The installer script is **idempotent**.

1.  **New Install:** A `curl` or `iwr` one-liner is run with a `registration_token`. The script downloads the `redflag-agent` binary, creates the `redflag-agent` user, sets up the native service, and registers with the server, consuming one "seat" from the token.
2.  **Upgrade/Re-install:** If the installer script is re-run, it detects an *existing* `config.json`. It skips registration, preserving the agent's ID and history. It then stops the service, atomically replaces the binary, and restarts the service.
3.  **Automatic Migration:** On first start, the agent runs a **MigrationExecutor** to detect old installations (e.g., from `/etc/aggregator/`). It creates a backup, moves files to the new `/etc/redflag/` paths, and automatically enables new security features like machine binding.

### 4.2. Agent Check-in & Command Loop (Pull-Only)

1.  **Check-in:** The agent checks in every 5 minutes (with jitter) to `GET /agents/:id/commands`.
2.  **Metrics:** This check-in *piggybacks* lightweight metrics (CPU/Mem/Disk) and any pending command acknowledgments.
3.  **Commands:** The server returns any pending commands (e.g., `scan_updates`, `enable_heartbeat`).
4.  **Execute:** The agent executes the commands.
5.  **Report:** The agent reports results back to the server. The **Command Acknowledgment System** ensures this result is delivered, even if the agent crashes or restarts.

### 4.3. Secure Agent Update (The "SSoT" Workflow)

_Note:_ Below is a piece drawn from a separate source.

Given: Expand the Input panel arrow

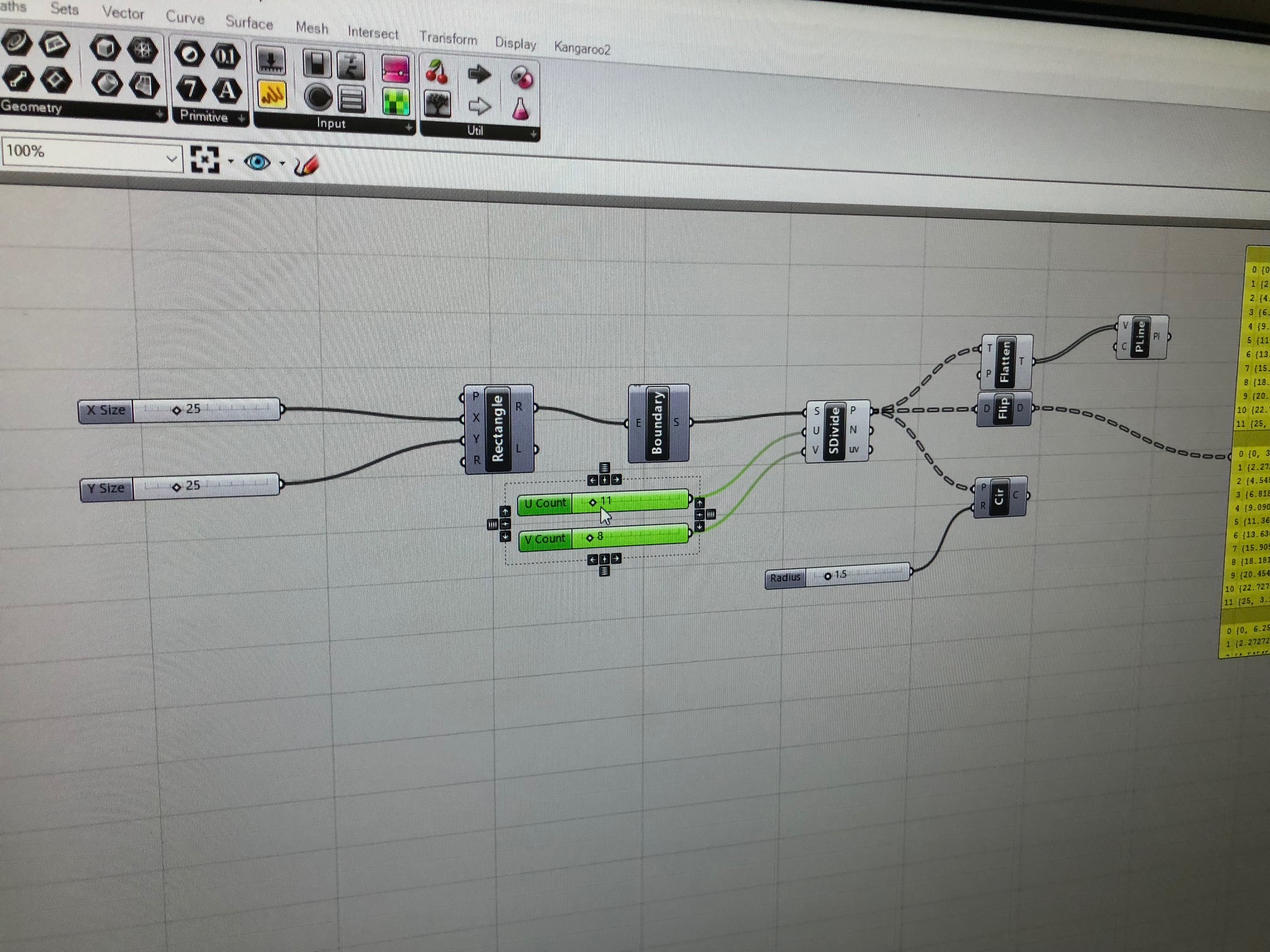Looking at the screenshot, I should (x=408, y=127).
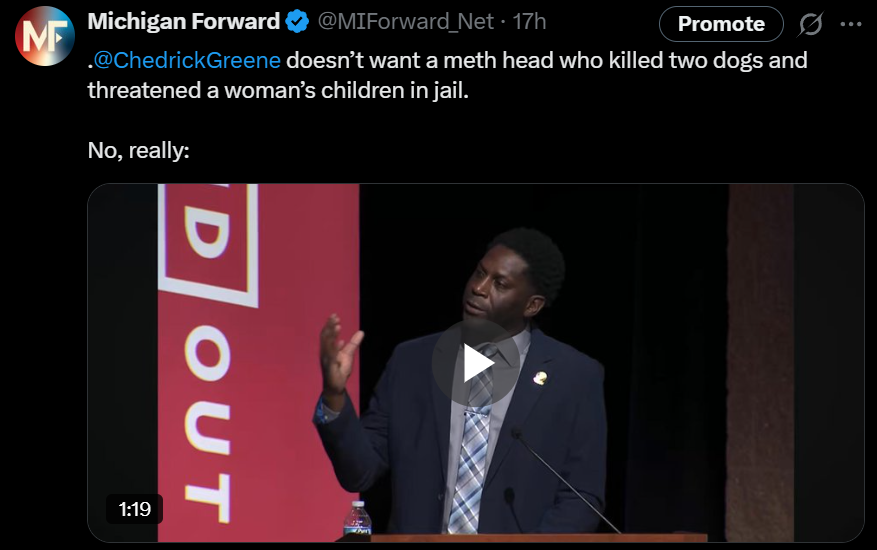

1.  **Build (Server):** The server maintains a set of generic, *unsigned* agent binaries for each platform (linux/amd64, etc.).
2.  **Sign (Server):** When an update is triggered, the **Build Orchestrator** signs the generic binary *once per version/platform* using its Ed25519 private key. This signed package metadata is stored in the `agent_update_packages` table.
3.  **Authorize (Server):** The server generates a one-time-use, time-limited (`<5 min`) **Ed25519 Nonce** and sends it to the agent as part of the `update_agent` command.
4.  **Verify (Agent):** The agent receives the command and:
    a. Validates the **Nonce** (signature and timestamp) to prevent replay attacks.
    b. Downloads the new binary.
    c. Validates the **Binary's Signature** against the server public key it cached during its first registration (TOFU model).
5.  **Install (Agent):** If all checks pass, the agent atomically replaces its old binary and restarts.